Finance

Here’s everything you need to know about the Universal Savings Account (USA): What sets it apart from other accounts?

A bill has been introduced in Congress that would create a new type of savings plan giving Americans “a way to establish financial security and prosperity.”

What to know about proposed Universal Savings Account
Greg Heilman
Update:

Squirreling away money for emergencies and retirement can be difficult. The tax Foundation says that “current tax-advantaged savings options are overly complex and restrictive.”

In order to help alleviate this situation, Senator Ted Cruz and US Representative Diana Harshbarger have introduced legislation in Congress to create a Universal Savings Account (USA).

Harshbarger calls it a “commonsense” bill that will “empower Americans to take control of their financial futures.” while Cruz says that it is “a straightforward solution” which “will provide families with a way to establish financial security and prosperity.”

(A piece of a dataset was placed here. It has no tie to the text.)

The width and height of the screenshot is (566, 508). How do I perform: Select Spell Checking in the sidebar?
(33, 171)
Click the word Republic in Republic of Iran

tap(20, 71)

What to know about proposed Universal Savings Account

According to the lawmakers, a Universal Savings Account would give “every American a flexible, tax-free way to save, invest, and spend — without government interference or penalties.” The investment vehicle would work somewhat like a Roth IRA except that “withdrawals can be made at any time for any purpose—with no age limits, penalties, or usage restrictions.”

Like a Roth IRA, contributions would be from post-tax income and allowed to grow tax-free. However, the contribution limits would be greater for USAs. Savers would be allowed to begin with an initial contribution of $10,000 versus $7,000 for Roth IRAs in 2025.

After the initial contribution, the limit would be increased by $500 every year until it reaches the $25,000 maximum cap. Also, there would be no contribution limits based on income as there are with Roth IRAs.

Compared to high-yield savings accounts, USAs would offer better net yield. “For instance, a 4 percent return taxed at 22 percent yields just 3.12 percent, whereas the same return in a USA would remain at 4 percent,” a press release from Harshbarger’s office states.

Like with Roth IRAs, saver’s would be able to invest their USA account savings. However, unlike Roth IRAs, you would not be able to invest in life insurance contracts.

The fact that savers would be able to withdraw their money at any time without a penalty should encourage more low-income American households to tuck money away for a rainy day, major expenses or retirement notes the Tax Foundation.

Currently only around 7% households with income under $30,000 own an IRA compared to 54% of households with earnings over $125,000.